Mean Value Relation and Harmonic Functions I try to answer the following question:

Let $\Omega$ be an open subset of $\mathbb{R}^n$. Suppose $h:\Omega\to \mathbb{R}$ is a continuous function satisfying
$$R\int_{\partial B_R{\left(y\right)}}h\left(x\right)d\sigma=n\int_{B_R\left(y\right)}h\left(x\right)dx$$
for all $B_R\left(y\right)\subset\subset \Omega$. Is $h$ is harmonic in $\Omega$?

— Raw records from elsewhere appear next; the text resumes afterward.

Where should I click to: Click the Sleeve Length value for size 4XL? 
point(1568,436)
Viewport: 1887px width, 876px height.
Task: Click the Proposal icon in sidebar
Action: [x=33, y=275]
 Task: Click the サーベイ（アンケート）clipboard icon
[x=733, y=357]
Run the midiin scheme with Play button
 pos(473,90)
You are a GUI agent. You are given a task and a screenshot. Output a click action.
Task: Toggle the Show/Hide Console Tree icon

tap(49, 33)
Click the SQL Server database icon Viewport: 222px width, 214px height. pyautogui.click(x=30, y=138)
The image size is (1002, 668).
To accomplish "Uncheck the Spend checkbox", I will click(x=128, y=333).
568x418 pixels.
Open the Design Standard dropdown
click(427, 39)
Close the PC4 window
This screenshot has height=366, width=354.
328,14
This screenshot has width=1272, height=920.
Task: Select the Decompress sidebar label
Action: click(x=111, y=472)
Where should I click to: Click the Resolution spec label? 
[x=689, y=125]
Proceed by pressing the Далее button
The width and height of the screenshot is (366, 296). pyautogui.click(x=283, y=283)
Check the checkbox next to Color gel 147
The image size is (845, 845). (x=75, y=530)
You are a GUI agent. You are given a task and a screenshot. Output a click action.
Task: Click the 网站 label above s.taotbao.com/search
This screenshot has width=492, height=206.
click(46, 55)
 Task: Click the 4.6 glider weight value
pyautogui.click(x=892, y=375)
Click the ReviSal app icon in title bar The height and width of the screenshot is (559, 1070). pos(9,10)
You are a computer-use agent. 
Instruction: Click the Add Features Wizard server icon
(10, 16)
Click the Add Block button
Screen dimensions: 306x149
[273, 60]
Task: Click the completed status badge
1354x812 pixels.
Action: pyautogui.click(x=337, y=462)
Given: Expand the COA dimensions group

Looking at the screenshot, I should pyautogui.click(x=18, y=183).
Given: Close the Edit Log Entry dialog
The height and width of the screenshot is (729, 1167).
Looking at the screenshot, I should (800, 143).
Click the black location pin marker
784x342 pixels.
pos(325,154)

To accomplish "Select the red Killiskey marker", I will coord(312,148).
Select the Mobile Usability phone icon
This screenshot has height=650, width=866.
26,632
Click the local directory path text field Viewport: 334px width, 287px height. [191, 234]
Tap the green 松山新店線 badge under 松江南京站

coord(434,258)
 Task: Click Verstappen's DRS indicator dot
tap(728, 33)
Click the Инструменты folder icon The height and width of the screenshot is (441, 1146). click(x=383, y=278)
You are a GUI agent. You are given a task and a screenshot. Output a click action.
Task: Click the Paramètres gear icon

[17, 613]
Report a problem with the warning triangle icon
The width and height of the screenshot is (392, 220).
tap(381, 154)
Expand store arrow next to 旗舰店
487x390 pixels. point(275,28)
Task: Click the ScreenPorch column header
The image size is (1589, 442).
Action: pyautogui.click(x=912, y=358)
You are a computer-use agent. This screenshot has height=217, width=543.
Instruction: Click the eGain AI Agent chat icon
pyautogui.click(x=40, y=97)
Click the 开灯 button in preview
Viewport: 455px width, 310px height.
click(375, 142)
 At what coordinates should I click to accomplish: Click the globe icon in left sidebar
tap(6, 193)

My hunch is No. Here's my reason. Notice that the classical mean value formula on harmonic functions says the (area/volume) average of a harmonic function should be equal to the value at the center, to wit
$$ h\left(y\right)= \frac{1}{n\omega_nR^{n-1}}\int_{\partial B_R\left(y\right)} h\left(x\right)d\sigma=\frac{1}{\omega_nR^{n}}\int_{B_R\left(y\right)}h\left(x\right)dx,$$
where $\omega_n$ indicates the volume of the unit $n$-ball, whenever $B_R\left(y\right)\subset\subset \Omega$ if $h:\Omega\to \mathbb{R}$ is harmonic. Yet from the assumption, $h$ only satisfies the equation (divide $n\omega_n R^{n}$ on both sides of the given equation)
$$ \frac{1}{n\omega_nR^{n-1}}\int_{\partial B_R\left(y\right)} h\left(x\right)d\sigma=\frac{1}{\omega_nR^{n}}\int_{B_R\left(y\right)}h\left(x\right)dx,$$
which $h\left(y\right)$ doesn't necessarily have to be equal to the average. Although we know that the mean value property implies harmonicity, the mean value property still requires the average should be equal to the value at the center. As such, it seems to be less likely for $h$ to be a harmonic function. However, I haven't find out any example to verify my guess, so I would like to ask if my guess is true or $h$ is really a harmonic function under the assumption.
For the record, by the mean value property in the last paragraph, I mean

A continuous function $h:\Omega\to \mathbb{R}$ is said to have the mean value property if for each $y\in \Omega$, there exists a sequence of positive numbers $\left\{r_i\right\}$ with $r_i\to 0$ as $i\to \infty$ such that
$$ h\left(y\right)=\frac{1}{n\omega_n{r_i}^{n-1}}\int_{\partial B_{r_i}\left(y\right)} h\left(x\right)d\sigma$$ for all $r_i$.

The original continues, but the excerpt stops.